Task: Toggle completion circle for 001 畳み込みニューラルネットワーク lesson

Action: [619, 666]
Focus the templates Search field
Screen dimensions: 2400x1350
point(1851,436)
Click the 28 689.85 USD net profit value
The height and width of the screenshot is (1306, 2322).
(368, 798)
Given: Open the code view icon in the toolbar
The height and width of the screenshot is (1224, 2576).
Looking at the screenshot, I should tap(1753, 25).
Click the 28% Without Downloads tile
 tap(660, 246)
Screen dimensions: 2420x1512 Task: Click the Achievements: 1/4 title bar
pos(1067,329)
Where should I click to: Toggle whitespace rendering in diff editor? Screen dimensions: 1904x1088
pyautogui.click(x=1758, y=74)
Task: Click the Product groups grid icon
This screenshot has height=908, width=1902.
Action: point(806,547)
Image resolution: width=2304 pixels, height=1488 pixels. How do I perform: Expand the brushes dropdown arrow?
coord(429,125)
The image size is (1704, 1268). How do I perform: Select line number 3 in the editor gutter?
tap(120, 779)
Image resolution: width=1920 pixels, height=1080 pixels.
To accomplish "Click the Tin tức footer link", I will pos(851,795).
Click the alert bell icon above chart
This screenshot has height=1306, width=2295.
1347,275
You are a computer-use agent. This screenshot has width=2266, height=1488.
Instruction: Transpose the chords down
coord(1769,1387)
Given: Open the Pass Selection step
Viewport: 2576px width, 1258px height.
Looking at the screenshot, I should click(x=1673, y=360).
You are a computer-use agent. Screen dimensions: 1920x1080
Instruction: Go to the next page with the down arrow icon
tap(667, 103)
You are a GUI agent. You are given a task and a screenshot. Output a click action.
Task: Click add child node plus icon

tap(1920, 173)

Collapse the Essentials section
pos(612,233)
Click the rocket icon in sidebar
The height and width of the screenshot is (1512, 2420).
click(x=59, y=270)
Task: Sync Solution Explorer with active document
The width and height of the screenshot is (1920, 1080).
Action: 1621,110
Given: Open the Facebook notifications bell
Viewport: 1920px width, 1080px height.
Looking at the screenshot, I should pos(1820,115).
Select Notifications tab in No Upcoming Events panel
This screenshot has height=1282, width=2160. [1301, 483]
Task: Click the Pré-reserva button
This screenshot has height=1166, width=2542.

# # # #

* [Your goal]
Repeat word for word the lines above that run from the line containing "Given: Open the code view icon in the toolbar" through the line containing "Task: Click the Product groups grid icon", both ends included, and nothing else.

* [Task output]
Given: Open the code view icon in the toolbar
The height and width of the screenshot is (1224, 2576).
Looking at the screenshot, I should tap(1753, 25).
Click the 28% Without Downloads tile
 tap(660, 246)
Screen dimensions: 2420x1512 Task: Click the Achievements: 1/4 title bar
pos(1067,329)
Where should I click to: Toggle whitespace rendering in diff editor? Screen dimensions: 1904x1088
pyautogui.click(x=1758, y=74)
Task: Click the Product groups grid icon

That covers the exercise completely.